Saved data entries:
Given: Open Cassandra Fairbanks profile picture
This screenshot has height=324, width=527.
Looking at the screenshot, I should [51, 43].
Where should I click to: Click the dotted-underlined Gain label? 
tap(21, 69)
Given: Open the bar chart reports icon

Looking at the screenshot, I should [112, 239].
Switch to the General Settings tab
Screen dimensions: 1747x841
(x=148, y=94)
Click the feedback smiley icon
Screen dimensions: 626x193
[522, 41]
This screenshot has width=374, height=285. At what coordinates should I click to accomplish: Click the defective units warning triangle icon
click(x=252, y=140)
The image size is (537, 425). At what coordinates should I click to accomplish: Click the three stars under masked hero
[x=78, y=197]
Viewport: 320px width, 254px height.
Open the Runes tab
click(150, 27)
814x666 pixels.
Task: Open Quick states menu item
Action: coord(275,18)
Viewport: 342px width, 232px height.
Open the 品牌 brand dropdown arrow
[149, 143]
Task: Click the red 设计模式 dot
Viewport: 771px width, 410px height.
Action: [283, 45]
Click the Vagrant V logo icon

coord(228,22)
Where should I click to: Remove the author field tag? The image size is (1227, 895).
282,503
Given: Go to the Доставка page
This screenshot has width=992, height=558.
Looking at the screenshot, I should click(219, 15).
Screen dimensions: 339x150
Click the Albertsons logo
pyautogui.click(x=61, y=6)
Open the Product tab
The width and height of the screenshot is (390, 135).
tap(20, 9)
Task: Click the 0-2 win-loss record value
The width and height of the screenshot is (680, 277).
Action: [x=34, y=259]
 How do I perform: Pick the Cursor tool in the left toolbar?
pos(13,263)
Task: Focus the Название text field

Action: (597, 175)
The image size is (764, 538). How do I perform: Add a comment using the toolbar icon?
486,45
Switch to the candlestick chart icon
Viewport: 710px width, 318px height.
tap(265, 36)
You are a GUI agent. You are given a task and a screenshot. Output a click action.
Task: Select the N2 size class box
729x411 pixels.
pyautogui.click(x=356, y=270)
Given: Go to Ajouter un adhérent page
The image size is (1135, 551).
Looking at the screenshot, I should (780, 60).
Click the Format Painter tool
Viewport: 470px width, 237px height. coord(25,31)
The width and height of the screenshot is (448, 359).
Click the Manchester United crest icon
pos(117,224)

The task:
Reproduce each line from the data that has "page" in it.

Task result:
Given: Go to the Доставка page
Given: Go to Ajouter un adhérent page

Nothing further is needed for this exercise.